#### What you need to do:
Write out, word for word, every line in the data below from the one containing "Task: Click the $8,558.43" to the one containing "Open the 更多", both of them included.

#### Supplied material:
·····
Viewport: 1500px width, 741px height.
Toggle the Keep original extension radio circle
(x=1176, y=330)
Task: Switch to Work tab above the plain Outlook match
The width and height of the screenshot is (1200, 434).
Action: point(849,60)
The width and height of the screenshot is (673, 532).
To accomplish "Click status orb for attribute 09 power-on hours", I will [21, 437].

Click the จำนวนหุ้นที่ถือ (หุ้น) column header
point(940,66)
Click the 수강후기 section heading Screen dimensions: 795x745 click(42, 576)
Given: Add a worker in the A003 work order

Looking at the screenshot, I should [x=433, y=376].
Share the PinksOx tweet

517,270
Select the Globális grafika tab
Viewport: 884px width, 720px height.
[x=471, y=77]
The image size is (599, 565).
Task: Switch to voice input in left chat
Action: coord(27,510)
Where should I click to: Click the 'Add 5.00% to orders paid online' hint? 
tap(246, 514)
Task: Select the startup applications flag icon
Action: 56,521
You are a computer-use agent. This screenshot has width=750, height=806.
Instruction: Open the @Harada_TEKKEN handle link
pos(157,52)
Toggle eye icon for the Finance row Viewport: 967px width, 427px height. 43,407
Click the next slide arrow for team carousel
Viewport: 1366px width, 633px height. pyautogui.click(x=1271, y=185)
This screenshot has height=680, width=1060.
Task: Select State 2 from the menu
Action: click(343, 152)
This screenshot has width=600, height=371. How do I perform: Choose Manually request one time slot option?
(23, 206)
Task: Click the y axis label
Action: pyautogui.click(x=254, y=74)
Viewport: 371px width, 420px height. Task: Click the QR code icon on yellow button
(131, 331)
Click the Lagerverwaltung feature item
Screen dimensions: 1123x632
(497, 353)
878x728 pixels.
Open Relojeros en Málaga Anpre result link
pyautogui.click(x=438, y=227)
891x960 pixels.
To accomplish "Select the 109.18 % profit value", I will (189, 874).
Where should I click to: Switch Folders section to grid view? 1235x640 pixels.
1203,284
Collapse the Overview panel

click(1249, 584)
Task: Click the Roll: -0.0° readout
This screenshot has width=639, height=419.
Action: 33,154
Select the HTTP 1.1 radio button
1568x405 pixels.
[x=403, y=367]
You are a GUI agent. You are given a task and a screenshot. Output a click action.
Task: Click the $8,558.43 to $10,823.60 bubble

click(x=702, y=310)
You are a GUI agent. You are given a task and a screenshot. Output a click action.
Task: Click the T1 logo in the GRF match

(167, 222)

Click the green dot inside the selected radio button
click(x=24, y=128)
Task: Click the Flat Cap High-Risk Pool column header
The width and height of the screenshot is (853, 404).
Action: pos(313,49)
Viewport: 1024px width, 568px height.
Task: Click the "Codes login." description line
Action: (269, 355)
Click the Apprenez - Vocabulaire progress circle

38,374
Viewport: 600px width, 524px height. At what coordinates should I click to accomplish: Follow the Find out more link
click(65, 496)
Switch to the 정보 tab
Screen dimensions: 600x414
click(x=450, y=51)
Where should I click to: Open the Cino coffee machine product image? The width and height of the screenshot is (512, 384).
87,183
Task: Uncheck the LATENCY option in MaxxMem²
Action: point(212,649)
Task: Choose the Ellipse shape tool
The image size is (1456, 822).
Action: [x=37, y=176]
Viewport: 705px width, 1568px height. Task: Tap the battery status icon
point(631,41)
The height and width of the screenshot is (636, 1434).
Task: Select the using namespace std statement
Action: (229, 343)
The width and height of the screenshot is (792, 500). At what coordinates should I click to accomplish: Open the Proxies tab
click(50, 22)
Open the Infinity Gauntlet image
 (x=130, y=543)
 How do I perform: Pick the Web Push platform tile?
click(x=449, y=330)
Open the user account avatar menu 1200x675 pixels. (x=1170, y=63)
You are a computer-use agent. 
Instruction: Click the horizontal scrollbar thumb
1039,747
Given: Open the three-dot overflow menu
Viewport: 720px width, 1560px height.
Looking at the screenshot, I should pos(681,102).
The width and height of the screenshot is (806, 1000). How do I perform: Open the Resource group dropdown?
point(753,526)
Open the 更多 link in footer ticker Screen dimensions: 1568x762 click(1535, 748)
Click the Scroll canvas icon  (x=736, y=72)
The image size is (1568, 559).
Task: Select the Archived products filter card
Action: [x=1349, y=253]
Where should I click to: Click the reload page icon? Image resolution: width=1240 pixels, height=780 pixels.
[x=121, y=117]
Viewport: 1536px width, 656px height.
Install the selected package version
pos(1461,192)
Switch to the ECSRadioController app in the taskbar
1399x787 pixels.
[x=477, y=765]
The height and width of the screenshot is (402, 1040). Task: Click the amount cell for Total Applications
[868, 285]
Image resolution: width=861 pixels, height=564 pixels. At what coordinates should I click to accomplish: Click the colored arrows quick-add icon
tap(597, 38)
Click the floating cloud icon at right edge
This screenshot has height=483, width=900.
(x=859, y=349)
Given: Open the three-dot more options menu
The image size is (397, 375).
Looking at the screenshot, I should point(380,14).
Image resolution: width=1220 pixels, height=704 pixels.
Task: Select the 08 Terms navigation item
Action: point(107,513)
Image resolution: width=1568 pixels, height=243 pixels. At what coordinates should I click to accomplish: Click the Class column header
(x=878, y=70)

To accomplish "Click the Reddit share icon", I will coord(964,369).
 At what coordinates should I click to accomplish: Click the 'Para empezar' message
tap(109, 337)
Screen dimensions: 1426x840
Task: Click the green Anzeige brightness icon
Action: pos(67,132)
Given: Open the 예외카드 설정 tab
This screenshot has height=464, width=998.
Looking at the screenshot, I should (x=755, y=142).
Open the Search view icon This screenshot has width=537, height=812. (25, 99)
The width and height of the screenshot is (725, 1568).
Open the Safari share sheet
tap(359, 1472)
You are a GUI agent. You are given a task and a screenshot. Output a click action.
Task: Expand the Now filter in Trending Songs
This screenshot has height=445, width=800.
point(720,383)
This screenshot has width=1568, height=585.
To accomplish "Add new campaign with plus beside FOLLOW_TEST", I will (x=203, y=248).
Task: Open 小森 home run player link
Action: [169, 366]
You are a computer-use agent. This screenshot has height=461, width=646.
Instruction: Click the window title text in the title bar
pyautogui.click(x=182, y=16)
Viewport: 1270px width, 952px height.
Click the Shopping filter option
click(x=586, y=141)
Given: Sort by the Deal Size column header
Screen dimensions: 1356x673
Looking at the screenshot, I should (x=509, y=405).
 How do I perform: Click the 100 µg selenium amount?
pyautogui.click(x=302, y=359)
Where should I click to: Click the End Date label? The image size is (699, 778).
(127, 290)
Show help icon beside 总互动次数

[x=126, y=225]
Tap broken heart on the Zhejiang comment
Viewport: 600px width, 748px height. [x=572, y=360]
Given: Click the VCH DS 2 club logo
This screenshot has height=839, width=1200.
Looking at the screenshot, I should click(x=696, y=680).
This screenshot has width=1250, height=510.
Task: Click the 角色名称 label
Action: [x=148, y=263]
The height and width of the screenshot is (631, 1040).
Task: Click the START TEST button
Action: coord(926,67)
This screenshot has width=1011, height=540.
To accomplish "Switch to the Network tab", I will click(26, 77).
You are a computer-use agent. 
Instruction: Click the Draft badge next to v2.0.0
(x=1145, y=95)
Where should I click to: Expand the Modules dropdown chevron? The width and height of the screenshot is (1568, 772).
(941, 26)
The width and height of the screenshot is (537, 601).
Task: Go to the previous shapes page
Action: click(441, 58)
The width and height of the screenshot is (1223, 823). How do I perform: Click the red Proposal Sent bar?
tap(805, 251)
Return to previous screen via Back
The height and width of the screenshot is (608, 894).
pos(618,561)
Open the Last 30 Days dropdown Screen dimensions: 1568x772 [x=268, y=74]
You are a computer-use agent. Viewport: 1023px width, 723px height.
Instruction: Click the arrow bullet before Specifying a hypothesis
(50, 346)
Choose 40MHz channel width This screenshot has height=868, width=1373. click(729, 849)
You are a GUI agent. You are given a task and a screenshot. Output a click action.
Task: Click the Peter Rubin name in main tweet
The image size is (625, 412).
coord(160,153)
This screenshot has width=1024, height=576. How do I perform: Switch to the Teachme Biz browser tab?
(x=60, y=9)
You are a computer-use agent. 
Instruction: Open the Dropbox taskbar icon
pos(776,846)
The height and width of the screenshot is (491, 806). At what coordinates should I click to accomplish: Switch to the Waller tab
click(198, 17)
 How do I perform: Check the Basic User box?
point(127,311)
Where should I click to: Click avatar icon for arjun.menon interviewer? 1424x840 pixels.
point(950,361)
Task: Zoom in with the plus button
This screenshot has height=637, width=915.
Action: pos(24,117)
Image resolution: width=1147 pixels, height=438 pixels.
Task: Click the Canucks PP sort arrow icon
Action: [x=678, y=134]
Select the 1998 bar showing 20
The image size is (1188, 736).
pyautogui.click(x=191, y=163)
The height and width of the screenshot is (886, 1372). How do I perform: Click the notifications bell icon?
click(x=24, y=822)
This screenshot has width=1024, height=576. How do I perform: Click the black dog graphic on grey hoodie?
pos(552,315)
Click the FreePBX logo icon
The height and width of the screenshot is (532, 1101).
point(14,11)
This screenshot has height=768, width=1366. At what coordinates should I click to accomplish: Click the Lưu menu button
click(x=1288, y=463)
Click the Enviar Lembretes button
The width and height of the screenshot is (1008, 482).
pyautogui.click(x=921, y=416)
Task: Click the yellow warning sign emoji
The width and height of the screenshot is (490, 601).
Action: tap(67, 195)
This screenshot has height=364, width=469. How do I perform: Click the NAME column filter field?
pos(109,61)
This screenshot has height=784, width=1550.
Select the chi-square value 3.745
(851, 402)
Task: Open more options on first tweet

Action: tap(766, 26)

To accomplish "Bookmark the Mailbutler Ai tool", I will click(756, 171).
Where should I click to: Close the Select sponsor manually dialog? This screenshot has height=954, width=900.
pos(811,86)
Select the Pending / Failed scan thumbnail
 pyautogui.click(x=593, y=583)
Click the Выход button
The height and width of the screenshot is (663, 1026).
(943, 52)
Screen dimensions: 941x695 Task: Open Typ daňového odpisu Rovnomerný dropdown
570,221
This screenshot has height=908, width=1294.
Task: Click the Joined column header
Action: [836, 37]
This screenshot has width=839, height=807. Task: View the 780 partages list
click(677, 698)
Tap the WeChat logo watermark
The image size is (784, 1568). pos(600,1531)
·····
#### Reply:
Task: Click the $8,558.43 to $10,823.60 bubble

click(x=702, y=310)
You are a GUI agent. You are given a task and a screenshot. Output a click action.
Task: Click the T1 logo in the GRF match

(167, 222)

Click the green dot inside the selected radio button
click(x=24, y=128)
Task: Click the Flat Cap High-Risk Pool column header
The width and height of the screenshot is (853, 404).
Action: pos(313,49)
Viewport: 1024px width, 568px height.
Task: Click the "Codes login." description line
Action: (269, 355)
Click the Apprenez - Vocabulaire progress circle

38,374
Viewport: 600px width, 524px height. At what coordinates should I click to accomplish: Follow the Find out more link
click(65, 496)
Switch to the 정보 tab
Screen dimensions: 600x414
click(x=450, y=51)
Where should I click to: Open the Cino coffee machine product image? The width and height of the screenshot is (512, 384).
87,183
Task: Uncheck the LATENCY option in MaxxMem²
Action: point(212,649)
Task: Choose the Ellipse shape tool
The image size is (1456, 822).
Action: [x=37, y=176]
Viewport: 705px width, 1568px height. Task: Tap the battery status icon
point(631,41)
The height and width of the screenshot is (636, 1434).
Task: Select the using namespace std statement
Action: (229, 343)
The width and height of the screenshot is (792, 500). At what coordinates should I click to accomplish: Open the Proxies tab
click(50, 22)
Open the Infinity Gauntlet image
 (x=130, y=543)
 How do I perform: Pick the Web Push platform tile?
click(x=449, y=330)
Open the user account avatar menu 1200x675 pixels. (x=1170, y=63)
You are a computer-use agent. 
Instruction: Click the horizontal scrollbar thumb
1039,747
Given: Open the three-dot overflow menu
Viewport: 720px width, 1560px height.
Looking at the screenshot, I should pos(681,102).
The width and height of the screenshot is (806, 1000). How do I perform: Open the Resource group dropdown?
point(753,526)
Open the 更多 link in footer ticker Screen dimensions: 1568x762 click(1535, 748)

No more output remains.